305P - Liver metastases compromise the benefit of adding anti-PDL1 therapy to first-line chemotherapy in extensive-stage small cell lung cancer (esSCLC): A post hoc analysis of the CASPIAN and IMpower133 trials

Background

Anti-PDL1 associated with platinum based chemotherapy (CT) is the standard of care for esSCLC. Liver metastases (LM) promote immune tolerance and induce resistance to immunotherapy. In this study, we explored the prognostic and predictive roles of LM on the efficacy of anti-PDL1 in addition to upfront CT in esSCLC.

Methods

Patients (pts) included in the phase III CASPIAN (discovery cohort) and IMpower133 (validation cohort) trials were included. Both trials randomized pts between CT alone or in combination with: durvalumab (D-CT) or durvalumab tremelimumab (DT-CT) for the CASPIAN study, atezolizumab (A-CT) for IMpower133. Multivariable (MV) Cox models were constructed to assess the prognostic value of LM. Predictive value of LM was explored with an interaction term.

Results

In the discovery cohort, 782 pts were included, of whom 320 had LM. 258 pts received CT, 264 D-CT and 260 DT-CT. LM were associated with poor PFS (m 4.7 months vs 6.3 mo, p < 0.0001) and OS (m 8.6 mo vs 13.9 mo, p < 0.0001), regardless treatment arm. LM was predictive of the absence of immunotherapy benefit with non-significant HR for PFS and OS for the D-CT and DT-CT arms (p for interaction: 0.03 for PFS, 0.32 for OS) unlike LM- pts (Table). In the validation cohort, 393 pts were included, of whom 144 had LM. 198 pts received A-CT and 195 CT. Similarly to the discovery cohort, LM were a poor prognostic factor for PFS (m 4.2 mo vs 5.4 mo, p < 0.0001) and OS (m 8.6 mo vs 12.5 mo, p < 0.0001), regardless treatment arm. Anti PDL1 showed less benefit in PFS and OS compared to the LM- population, despite non-significant p for interaction: 0.77 for OS and 0.52 for PFS (Table).

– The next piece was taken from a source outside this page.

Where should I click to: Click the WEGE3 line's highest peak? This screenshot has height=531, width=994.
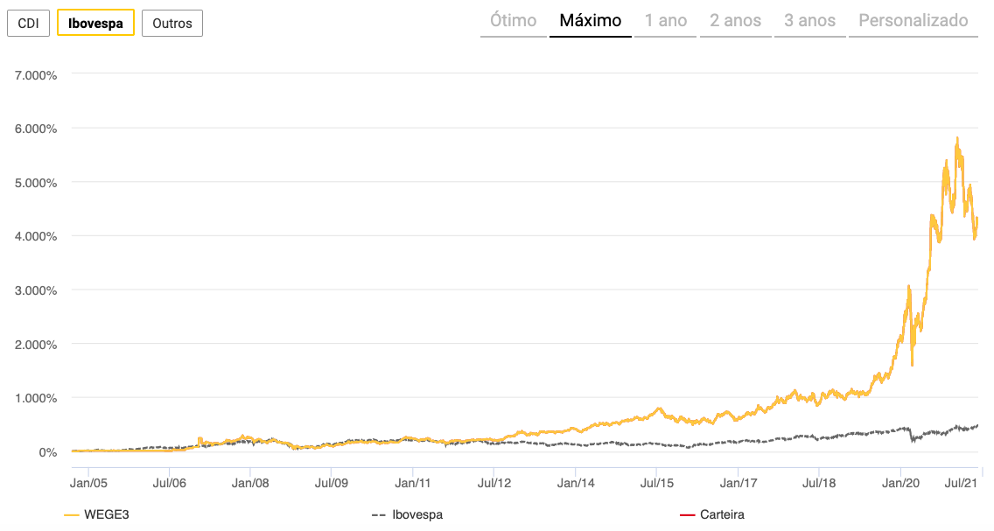[957, 137]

*All HR are multivariate, adjusted on prognostic factors selected in the univariate analysis.

Conclusions

LM are associated with poor prognostic in pts with esSCLC treated with first line anti-PDL1 plus CT. LM might be a predictive marker for anti PDL1 inefficiency. Novel treatment strategies should be explored for this population.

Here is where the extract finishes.